#### [Exercise 1]
Answer the following questions from the Illinois Supreme Court opinion:
(a) On what date was the opinion filed?
(b) Which justice delivered the opinion of the court?
(c) The circuit court of which county suppressed the result of the defendant's breath test?
#### [Exercise 2]
From the Illinois Supreme Court opinion, extract verbatim the part that opens with the words containing "JUSTICE RYAN delivered" and closes with "trial. We reverse.".

People v. MooreAnnotate this Case
138 Ill. 2d 162 (1990)
561 N.E.2d 648
THE PEOPLE OF THE STATE OF ILLINOIS, Appellant, v. THOMAS MOORE, Appellee.
Supreme Court of Illinois.
Opinion filed September 26, 1990.
*163 Neil F. Hartigan, Attorney General, of Springfield, and John Baricevic, State's Attorney, of Belleville (Robert J. Ruiz, Solicitor General, Terence M. Madsen and Douglas K. Smith, Assistant Attorneys General, of Springfield, and Kenneth R. Boyle, Stephen E. Norris and Raymond F. Buckley, Jr., of the Office of the State's Attorneys Appellate Prosecutor, of Mt. Vernon, of counsel), for the People.
Christopher Cueto and Kathleen A. Moore, of Cueto, *164 Daley, Williams, Moore & Cueto, Ltd., of Belleville, for appellee.
Appellate court reversed; circuit court reversed; cause remanded.
JUSTICE RYAN delivered the opinion of the court:
The defendant, Thomas Moore, was charged with the offense of driving under the influence of alcohol (DUI) (Ill. Rev. Stat. 1987, ch. 95 1/2, par. 11-501(a)(4)). The State appeals the ruling of the appellate court (184 Ill. App.3d 102), which affirmed the St. Clair County circuit court's order suppressing the result of defendant's breath test, and other evidence. The circuit court held that the previous ruling following a hearing on defendant's petition to rescind his statutory summary driver's license suspension acted as collateral estoppel for purposes of the criminal DUI trial. We reverse.

#### [Dataset records]

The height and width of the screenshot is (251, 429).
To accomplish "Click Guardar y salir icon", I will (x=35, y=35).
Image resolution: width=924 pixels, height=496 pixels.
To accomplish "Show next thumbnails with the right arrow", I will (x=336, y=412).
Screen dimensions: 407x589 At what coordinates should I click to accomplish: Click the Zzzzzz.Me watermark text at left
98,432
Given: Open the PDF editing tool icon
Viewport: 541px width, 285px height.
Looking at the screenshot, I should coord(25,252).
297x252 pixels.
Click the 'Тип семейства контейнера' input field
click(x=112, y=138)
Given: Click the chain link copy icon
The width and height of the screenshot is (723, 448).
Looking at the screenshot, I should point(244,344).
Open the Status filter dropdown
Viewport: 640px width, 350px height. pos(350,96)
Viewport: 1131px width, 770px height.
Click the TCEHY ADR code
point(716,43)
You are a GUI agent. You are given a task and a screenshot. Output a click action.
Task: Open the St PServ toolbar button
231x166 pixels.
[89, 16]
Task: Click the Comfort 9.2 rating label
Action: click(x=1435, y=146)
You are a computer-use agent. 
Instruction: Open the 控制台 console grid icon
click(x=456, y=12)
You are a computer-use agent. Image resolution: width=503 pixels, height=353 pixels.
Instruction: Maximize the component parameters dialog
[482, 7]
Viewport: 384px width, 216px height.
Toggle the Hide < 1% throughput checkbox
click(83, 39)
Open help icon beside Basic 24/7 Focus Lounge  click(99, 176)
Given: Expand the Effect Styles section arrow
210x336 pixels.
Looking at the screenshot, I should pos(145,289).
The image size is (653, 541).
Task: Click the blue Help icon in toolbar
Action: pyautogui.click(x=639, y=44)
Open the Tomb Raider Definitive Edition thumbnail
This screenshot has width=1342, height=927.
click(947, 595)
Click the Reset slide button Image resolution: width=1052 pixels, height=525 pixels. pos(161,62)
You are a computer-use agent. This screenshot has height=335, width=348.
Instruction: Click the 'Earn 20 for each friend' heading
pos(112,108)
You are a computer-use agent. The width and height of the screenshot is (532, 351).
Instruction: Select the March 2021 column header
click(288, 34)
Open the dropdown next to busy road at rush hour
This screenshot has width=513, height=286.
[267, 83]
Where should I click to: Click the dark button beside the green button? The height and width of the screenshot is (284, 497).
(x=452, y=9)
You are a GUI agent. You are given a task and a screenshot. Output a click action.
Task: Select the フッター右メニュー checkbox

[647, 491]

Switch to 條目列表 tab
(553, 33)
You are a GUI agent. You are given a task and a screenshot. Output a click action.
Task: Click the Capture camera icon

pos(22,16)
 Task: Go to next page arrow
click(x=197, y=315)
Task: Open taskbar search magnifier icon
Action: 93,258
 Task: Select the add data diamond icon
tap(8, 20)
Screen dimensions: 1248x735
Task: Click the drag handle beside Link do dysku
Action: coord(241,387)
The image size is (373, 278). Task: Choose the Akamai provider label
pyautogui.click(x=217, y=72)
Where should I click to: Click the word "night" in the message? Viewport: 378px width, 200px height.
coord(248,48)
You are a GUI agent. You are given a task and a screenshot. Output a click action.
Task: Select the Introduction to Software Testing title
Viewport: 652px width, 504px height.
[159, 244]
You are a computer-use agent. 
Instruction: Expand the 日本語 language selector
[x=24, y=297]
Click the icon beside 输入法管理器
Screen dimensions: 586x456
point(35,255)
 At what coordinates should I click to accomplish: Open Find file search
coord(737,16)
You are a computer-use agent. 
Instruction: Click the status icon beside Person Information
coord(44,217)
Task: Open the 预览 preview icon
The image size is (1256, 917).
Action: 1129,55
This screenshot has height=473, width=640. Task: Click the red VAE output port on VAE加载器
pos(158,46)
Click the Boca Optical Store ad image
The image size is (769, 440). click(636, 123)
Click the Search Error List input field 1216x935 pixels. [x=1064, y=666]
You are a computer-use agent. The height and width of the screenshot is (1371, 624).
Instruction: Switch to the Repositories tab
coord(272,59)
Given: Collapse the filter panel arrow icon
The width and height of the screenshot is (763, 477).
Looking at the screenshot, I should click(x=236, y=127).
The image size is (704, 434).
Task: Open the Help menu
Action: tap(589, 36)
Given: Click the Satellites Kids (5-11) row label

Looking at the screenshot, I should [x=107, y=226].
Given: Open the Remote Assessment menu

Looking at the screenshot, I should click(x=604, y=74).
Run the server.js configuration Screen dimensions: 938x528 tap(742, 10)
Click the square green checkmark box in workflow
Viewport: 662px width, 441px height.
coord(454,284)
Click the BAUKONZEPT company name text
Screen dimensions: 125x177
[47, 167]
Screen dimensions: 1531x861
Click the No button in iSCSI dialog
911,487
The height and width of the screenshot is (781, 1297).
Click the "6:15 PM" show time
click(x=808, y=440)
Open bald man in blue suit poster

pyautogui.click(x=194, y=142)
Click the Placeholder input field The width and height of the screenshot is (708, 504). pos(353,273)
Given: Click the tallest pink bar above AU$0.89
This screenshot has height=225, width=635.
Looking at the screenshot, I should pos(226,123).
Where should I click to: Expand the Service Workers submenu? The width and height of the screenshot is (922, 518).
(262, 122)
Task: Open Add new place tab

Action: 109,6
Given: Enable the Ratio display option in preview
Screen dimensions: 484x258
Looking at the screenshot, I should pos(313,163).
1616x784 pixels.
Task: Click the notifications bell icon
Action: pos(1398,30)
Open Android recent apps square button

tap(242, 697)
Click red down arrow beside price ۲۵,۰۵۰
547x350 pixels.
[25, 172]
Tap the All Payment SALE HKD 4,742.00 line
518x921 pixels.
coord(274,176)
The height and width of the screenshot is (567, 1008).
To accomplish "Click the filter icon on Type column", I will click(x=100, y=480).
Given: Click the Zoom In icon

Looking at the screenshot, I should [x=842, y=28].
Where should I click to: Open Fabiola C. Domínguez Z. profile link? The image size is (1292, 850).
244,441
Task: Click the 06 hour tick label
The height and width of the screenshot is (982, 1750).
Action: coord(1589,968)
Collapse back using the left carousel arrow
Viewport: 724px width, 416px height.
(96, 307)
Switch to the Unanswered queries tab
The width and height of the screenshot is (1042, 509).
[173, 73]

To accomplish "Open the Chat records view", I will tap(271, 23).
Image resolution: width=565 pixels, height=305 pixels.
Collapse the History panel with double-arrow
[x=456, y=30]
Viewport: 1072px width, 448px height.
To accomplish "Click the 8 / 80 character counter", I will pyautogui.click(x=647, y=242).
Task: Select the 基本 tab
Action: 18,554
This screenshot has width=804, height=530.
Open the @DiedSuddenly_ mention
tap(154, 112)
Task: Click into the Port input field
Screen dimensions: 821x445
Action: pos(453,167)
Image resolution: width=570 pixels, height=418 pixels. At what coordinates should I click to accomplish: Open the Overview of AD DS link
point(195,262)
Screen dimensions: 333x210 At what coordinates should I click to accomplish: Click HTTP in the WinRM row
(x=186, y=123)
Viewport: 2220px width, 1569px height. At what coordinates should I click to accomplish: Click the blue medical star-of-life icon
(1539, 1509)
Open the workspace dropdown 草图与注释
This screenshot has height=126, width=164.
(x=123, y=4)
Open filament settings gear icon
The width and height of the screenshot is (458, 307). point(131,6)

#### [Problem solution 1]
(a) September 26, 1990
(b) Justice Ryan
(c) St. Clair County

#### [Problem solution 2]
JUSTICE RYAN delivered the opinion of the court:
The defendant, Thomas Moore, was charged with the offense of driving under the influence of alcohol (DUI) (Ill. Rev. Stat. 1987, ch. 95 1/2, par. 11-501(a)(4)). The State appeals the ruling of the appellate court (184 Ill. App.3d 102), which affirmed the St. Clair County circuit court's order suppressing the result of defendant's breath test, and other evidence. The circuit court held that the previous ruling following a hearing on defendant's petition to rescind his statutory summary driver's license suspension acted as collateral estoppel for purposes of the criminal DUI trial. We reverse.